Data provided -
=== Section Start ===
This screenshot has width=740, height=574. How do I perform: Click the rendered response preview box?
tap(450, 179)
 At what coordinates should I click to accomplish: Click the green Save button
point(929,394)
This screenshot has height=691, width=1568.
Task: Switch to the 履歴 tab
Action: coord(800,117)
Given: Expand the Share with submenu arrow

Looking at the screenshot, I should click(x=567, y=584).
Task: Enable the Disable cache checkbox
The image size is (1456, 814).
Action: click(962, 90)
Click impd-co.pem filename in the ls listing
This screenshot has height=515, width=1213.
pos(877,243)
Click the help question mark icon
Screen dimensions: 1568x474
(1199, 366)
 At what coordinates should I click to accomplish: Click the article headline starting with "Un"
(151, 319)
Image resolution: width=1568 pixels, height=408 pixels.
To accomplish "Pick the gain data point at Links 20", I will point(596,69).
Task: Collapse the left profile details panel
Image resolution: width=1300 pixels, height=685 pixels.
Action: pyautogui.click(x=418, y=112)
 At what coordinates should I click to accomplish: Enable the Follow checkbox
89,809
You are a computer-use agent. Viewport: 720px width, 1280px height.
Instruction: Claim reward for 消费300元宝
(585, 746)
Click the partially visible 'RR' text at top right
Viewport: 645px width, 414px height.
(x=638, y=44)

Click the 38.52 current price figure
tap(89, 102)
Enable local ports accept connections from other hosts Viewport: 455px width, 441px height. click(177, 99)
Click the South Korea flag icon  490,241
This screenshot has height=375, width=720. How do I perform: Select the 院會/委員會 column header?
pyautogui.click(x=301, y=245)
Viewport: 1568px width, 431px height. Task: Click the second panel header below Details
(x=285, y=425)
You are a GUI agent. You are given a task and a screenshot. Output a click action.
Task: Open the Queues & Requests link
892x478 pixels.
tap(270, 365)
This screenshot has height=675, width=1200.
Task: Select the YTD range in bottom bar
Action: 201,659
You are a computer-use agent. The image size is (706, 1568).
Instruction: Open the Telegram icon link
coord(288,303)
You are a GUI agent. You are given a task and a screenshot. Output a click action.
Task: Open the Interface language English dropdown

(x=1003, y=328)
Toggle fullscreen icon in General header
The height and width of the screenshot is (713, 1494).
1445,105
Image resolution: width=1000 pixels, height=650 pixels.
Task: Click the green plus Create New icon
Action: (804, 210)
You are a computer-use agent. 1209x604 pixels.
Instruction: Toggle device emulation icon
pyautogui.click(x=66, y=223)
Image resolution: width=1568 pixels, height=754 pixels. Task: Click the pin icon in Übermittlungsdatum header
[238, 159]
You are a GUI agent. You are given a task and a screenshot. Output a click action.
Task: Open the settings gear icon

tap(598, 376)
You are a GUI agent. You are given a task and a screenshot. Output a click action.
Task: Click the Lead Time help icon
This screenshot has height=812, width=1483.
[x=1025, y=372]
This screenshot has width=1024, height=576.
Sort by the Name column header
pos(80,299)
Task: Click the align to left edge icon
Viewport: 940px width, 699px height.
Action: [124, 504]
=== Section End ===
Instructions for the task - Nothing outside the span should appear: transcribe the lines from the one containing "Task: Open the settings gear icon" through the last line of the records.

Answer space -
Task: Open the settings gear icon

tap(598, 376)
You are a GUI agent. You are given a task and a screenshot. Output a click action.
Task: Click the Lead Time help icon
This screenshot has height=812, width=1483.
[x=1025, y=372]
This screenshot has width=1024, height=576.
Sort by the Name column header
pos(80,299)
Task: Click the align to left edge icon
Viewport: 940px width, 699px height.
Action: [124, 504]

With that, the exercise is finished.